### PASSAGE FOR REVIEW ###

Napa’s Rombauer Vineyards to install clean energy-producing wastewater treatment

California North Coast wineries have been deftly employing the microscopic world to make world-class wine for four decades, but harnessing microbes to devour process wastewater has proved elusive for more than a decade.

Now, Napa Valley’s Rombauer Vineyards is bringing in digester technology already successful at local craft breweries to turn waste into water and energy but with refinements that can overcome past challenges for the wine business.

Rombauer has inked a deal with Cambridge, Mass.-based Cambrian Innovation to install an EcoVolt two-stage system to clean wastewater to potentially reusable levels, and in the process producing biogas and generating electricity. Projected energy generation is 30 kilowatts.

Cambrian has similar systems currently running at Lagunitas Brewing in Petaluma, Bear Republic Brewing in Cloverdale and Seismic Brewing in Santa Rosa. A system is going into Russian River Brewing’s new Windsor facility, set to open next year.

Lagunitas also hired Cambrian to operate its wastewater processing under a 20-year contract.

“Very large wineries have settling ponds to let water settle out to eliminate some of the waste,” said Bob Knebel, Rombauer chief operating officer. “We do not have that space or capacity.”

###

EXERCISE 1: Name every brewery mentioned in the article on Rombauer Vineyards' wastewater treatment.
EXERCISE 2: From the article on Rombauer Vineyards' wastewater treatment, extract the text between "Cambrian has similar" and "open next year.", inclusive.
EXERCISE 3: Extend the article on Rombauer Vineyards' wastewater treatment by writing what would come next after its final paragraph.

### DATA EXCERPT ###

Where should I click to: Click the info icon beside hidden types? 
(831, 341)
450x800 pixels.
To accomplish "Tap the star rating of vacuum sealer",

###

WRITTEN ANSWER 1: Lagunitas Brewing, Bear Republic Brewing, Seismic Brewing, Russian River Brewing

WRITTEN ANSWER 2:
Cambrian has similar systems currently running at Lagunitas Brewing in Petaluma, Bear Republic Brewing in Cloverdale and Seismic Brewing in Santa Rosa. A system is going into Russian River Brewing’s new Windsor facility, set to open next year.

WRITTEN ANSWER 3:
Rombauer has been using the traditional winery wastewater treatment process of filtration with diatomaceous earth. But any planned increase in winery production also increases the need for storage of process wastewater to treat, he said.

And the vintner’s efforts to reduce water use for each gallon of wine to a proprietary level “notably below industry averages” has resulted in increasing the strength of the process wastewater to levels difficult to treat with traditional methods, Knebel said.

One metric for measuring the concentration of wastewater is biochemical oxygen demand. Typical household wastewater BOD is 110–350 milligrams per liter (parts per million), but high sugar content in winery wastewater pushes BOD from 5,000–20,000.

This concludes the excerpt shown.